Utility sales were mixed, with most showing drastic declines, including the Escape small CUV (down 3.7%), Edge midsize CUV (16.9%) and Lincoln MKX luxury CUV (11.2%).
While it’s not unusual for Edge and MKX sales to fluctuate, Escape historically is one of Ford’s strongest performers. But Felice points to the Escape’s 20,988 deliveries for the month, saying he is not concerned by the November slump.
“We were pleased with Escape, which had a 9% increase in retail sales,” he says. “Year-over-year fleet (demand) was down significantly, so retail was strong while fleet sales were down.”

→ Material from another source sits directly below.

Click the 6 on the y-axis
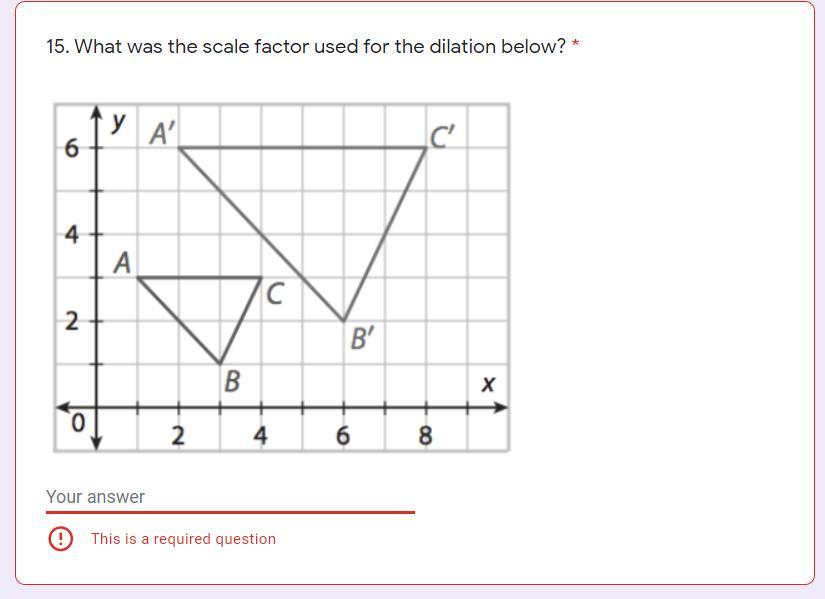 click(72, 148)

The Focus C-car, typically a stalwart in Ford’s lineup, was another disappointment, posting a 19.9% decline vs. year-ago to 15,239 units.
Felice says the Focus was the victim of the recently revamped Fiesta pulling away buyers, and stresses the car’s transaction prices are among the highest in its segment.
Meanwhile, Felice says the midsize sedan segment is becoming increasingly competitive and showing signs of contraction. Asian automakers, have hiked incentives, particularly Toyota on its popular Camry midsize sedan.
“When you look at the dynamics, what’s happening is there is weakness in the C/D segment,” he says. “Industry levels are up for all manufacturers, so there is a strong competitive environment in the C/D segment.”
Of Ford’s total November sales, 23% were to fleets, with 13% going to commercial buyers, 4% government and 6% daily rental. Last November’s fleet mix was 24%, with 14% commercial, 4% government and 6% daily rental.
Ford ended November with 682,000 light vehicles in inventory, including 178,000 utility vehicles, 268,000 trucks and 236,000 cars, equating to 89 days’ supply overall, well above the 60 days’ supply considered ideal.
Erich Merkle, Ford’s top U.S. sales analyst, says the automaker is building up stock levels in preparation for new-model launches next year which will require brief plant shutdowns.